Start of Data provided

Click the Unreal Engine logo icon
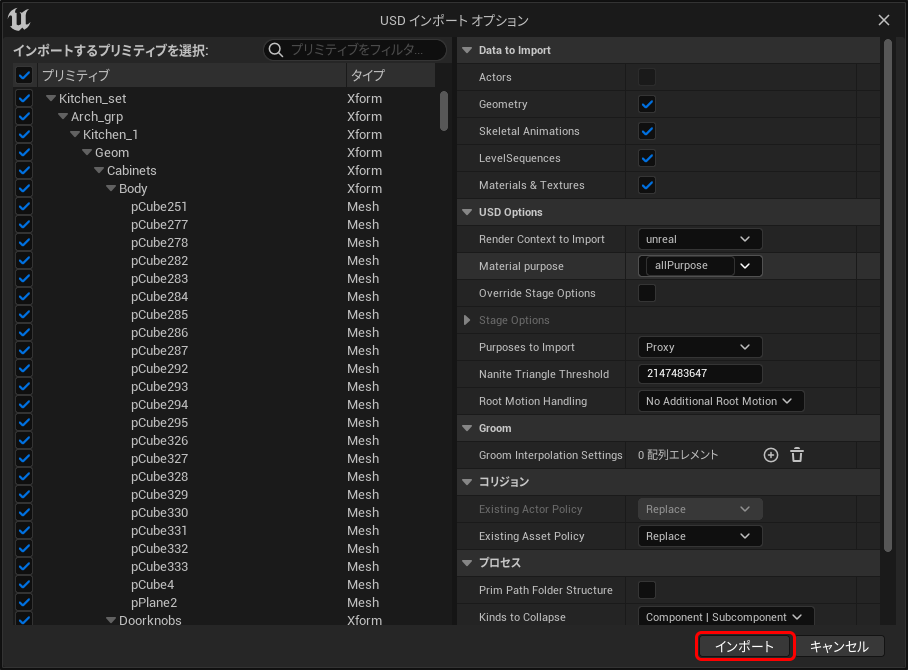Screen dimensions: 908x670 click(19, 20)
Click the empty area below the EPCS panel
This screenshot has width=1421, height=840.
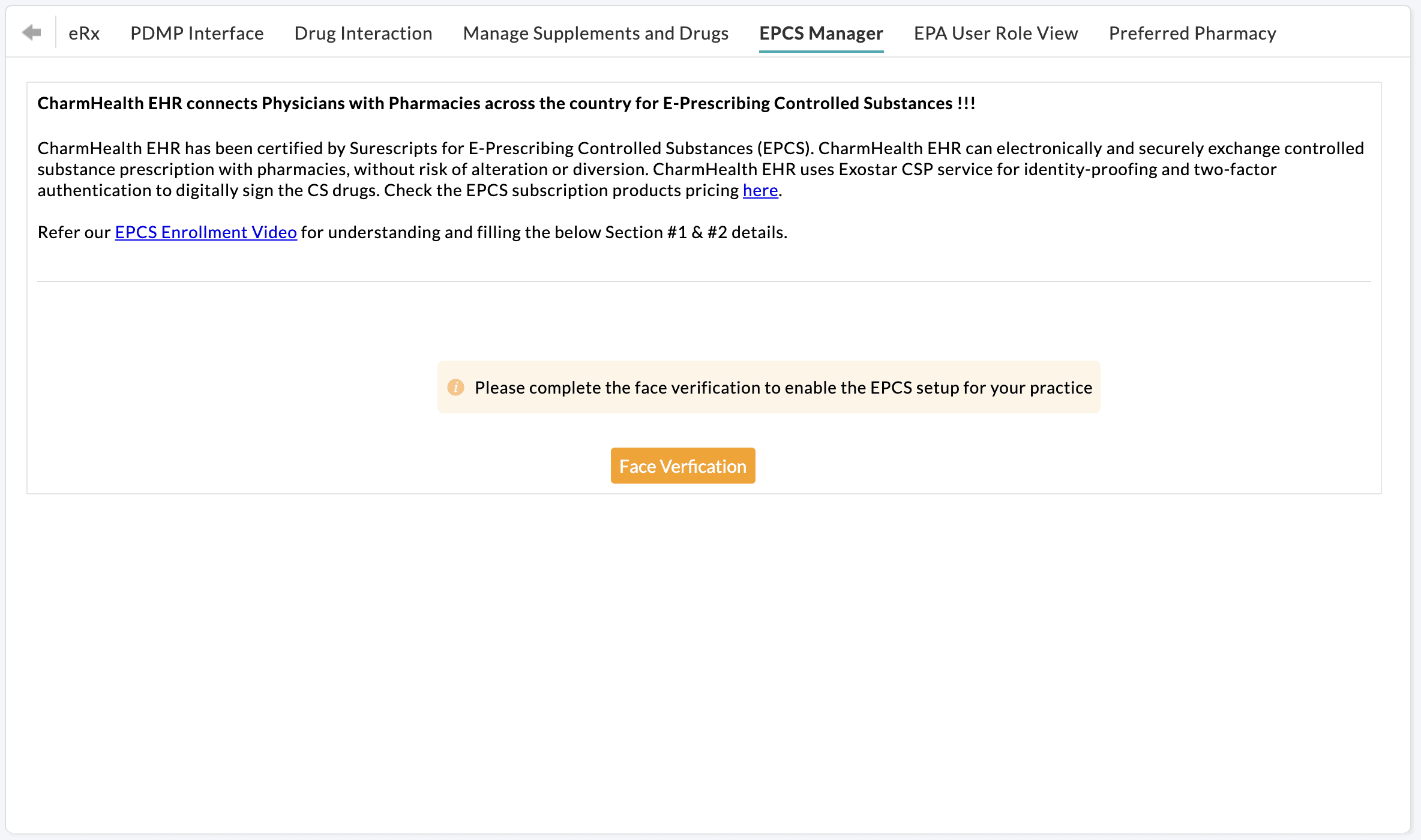(x=703, y=660)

End of Data provided

Give back exactly the lines from the one with "Click the empty area below the EPCS panel" through the end of the records above, inclusive, and omit any pictures.

> _Result of this exercise_:
Click the empty area below the EPCS panel
This screenshot has width=1421, height=840.
(x=703, y=660)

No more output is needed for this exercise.